Fast, Simultaneous Multiple Fluorophore Fitting in Single Molecule Super-Resolution Imaging

Abstract

Single molecule localization based super-resolution (SML-SR) imaging techniques require repeated localization of many single fluorophores. If, during analysis, successful localization does not require isolated fluorophores, the performance can be improved in one or more of several metrics that result in higher single-frame density of active fluorophores. For example: Data acquisition time can be reduced; A larger number of fluorophores can be localized; There is a higher tolerance on labeling density; and Dyes with higher minimum duty cycle can be used.We have developed a method that uses the maximum likelihood estimator to localize multiple fluorophores simultaneously within a fitting sub region.
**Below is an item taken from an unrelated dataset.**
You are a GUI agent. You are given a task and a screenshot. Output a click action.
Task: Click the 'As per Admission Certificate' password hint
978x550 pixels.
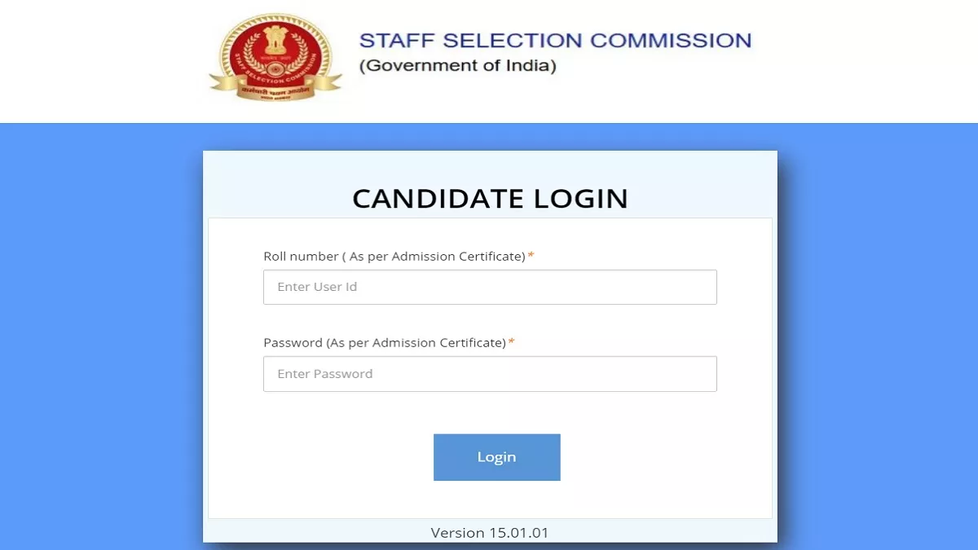[416, 343]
We find that for a fitting region of size approximately 6 sigmaPSF (where sigmaPSF parameterizes a 2D Gaussian PSF model) localization of up to 5 fluorophores provides a good compromise between fit accuracy and analysis time. For speed, the algorithm is implemented on Graphics Processing Unit (GPU) architecture in a manner similar to our previous single molecule analysis (Smith, Nat. Methods 7, 373-375 2010) and achieves near real-time analysis speed.We show the performance of multiple fluorophore fitting as a function of (1) maximum allowed number of fitted fluorophores and (2) single-frame active emitter density. We describe the details of the algorithm that allow robust fitting, the details of the GPU implementation, and the other imaging processing steps required for the analysis of (SML-SR) data sets. As a demonstration, we show that our new multi-fluorophore super resolution imaging method reveals actin structure in a HeLa cell under conditions where a high single-frame fluorophore density results in poor reconstructed images using conventional single fluorophore based super resolution imaging techniques.